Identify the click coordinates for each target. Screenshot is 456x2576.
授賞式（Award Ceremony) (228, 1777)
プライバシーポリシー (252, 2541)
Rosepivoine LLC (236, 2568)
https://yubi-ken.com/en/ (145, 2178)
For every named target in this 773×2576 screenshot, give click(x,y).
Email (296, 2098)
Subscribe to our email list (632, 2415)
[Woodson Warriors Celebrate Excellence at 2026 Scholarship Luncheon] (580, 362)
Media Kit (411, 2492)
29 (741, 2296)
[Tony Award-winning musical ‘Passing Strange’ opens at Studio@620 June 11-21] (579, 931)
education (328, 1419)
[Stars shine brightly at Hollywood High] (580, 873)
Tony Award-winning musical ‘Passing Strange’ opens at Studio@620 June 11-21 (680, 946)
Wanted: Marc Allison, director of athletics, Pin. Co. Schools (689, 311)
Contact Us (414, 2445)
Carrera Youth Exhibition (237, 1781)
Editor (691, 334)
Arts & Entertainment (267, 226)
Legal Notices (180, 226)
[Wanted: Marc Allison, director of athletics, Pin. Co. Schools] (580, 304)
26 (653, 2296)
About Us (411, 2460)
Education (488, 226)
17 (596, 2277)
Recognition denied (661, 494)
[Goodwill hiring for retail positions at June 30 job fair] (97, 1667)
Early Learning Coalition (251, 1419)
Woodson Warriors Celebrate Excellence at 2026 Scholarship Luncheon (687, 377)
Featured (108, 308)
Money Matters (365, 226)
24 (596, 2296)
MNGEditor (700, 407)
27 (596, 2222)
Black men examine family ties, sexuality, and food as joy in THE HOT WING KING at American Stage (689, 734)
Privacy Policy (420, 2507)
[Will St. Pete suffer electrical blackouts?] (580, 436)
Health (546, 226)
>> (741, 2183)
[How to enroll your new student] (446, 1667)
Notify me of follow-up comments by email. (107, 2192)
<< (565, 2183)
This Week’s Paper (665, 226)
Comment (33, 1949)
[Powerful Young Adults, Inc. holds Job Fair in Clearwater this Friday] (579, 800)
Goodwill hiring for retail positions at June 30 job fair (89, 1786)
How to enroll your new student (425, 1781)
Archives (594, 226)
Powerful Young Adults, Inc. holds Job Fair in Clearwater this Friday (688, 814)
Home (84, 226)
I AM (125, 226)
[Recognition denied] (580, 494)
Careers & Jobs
────
• **Exercise aim**:
Transcribe the listing from start to finish, exactly as given.

• **Solved problem**:
Identify the click coordinates for each target. Screenshot is 456x2576.
授賞式（Award Ceremony) (228, 1777)
プライバシーポリシー (252, 2541)
Rosepivoine LLC (236, 2568)
https://yubi-ken.com/en/ (145, 2178)
For every named target in this 773×2576 screenshot, give click(x,y).
Email (296, 2098)
Subscribe to our email list (632, 2415)
[Woodson Warriors Celebrate Excellence at 2026 Scholarship Luncheon] (580, 362)
Media Kit (411, 2492)
29 (741, 2296)
[Tony Award-winning musical ‘Passing Strange’ opens at Studio@620 June 11-21] (579, 931)
education (328, 1419)
[Stars shine brightly at Hollywood High] (580, 873)
Tony Award-winning musical ‘Passing Strange’ opens at Studio@620 June 11-21 (680, 946)
Wanted: Marc Allison, director of athletics, Pin. Co. Schools (689, 311)
Contact Us (414, 2445)
Carrera Youth Exhibition (237, 1781)
Editor (691, 334)
Arts & Entertainment (267, 226)
Legal Notices (180, 226)
[Wanted: Marc Allison, director of athletics, Pin. Co. Schools] (580, 304)
26 (653, 2296)
About Us (411, 2460)
Education (488, 226)
17 (596, 2277)
Recognition denied (661, 494)
[Goodwill hiring for retail positions at June 30 job fair] (97, 1667)
Early Learning Coalition (251, 1419)
Woodson Warriors Celebrate Excellence at 2026 Scholarship Luncheon (687, 377)
Featured (108, 308)
Money Matters (365, 226)
24 (596, 2296)
MNGEditor (700, 407)
27 (596, 2222)
Black men examine family ties, sexuality, and food as joy in THE HOT WING KING at American Stage (689, 734)
Privacy Policy (420, 2507)
[Will St. Pete suffer electrical blackouts?] (580, 436)
Health (546, 226)
>> (741, 2183)
[How to enroll your new student] (446, 1667)
Notify me of follow-up comments by email. (107, 2192)
<< (565, 2183)
This Week’s Paper (665, 226)
Comment (33, 1949)
[Powerful Young Adults, Inc. holds Job Fair in Clearwater this Friday] (579, 800)
Goodwill hiring for retail positions at June 30 job fair (89, 1786)
How to enroll your new student (425, 1781)
Archives (594, 226)
Powerful Young Adults, Inc. holds Job Fair in Clearwater this Friday (688, 814)
Home (84, 226)
I AM (125, 226)
[Recognition denied] (580, 494)
Careers & Jobs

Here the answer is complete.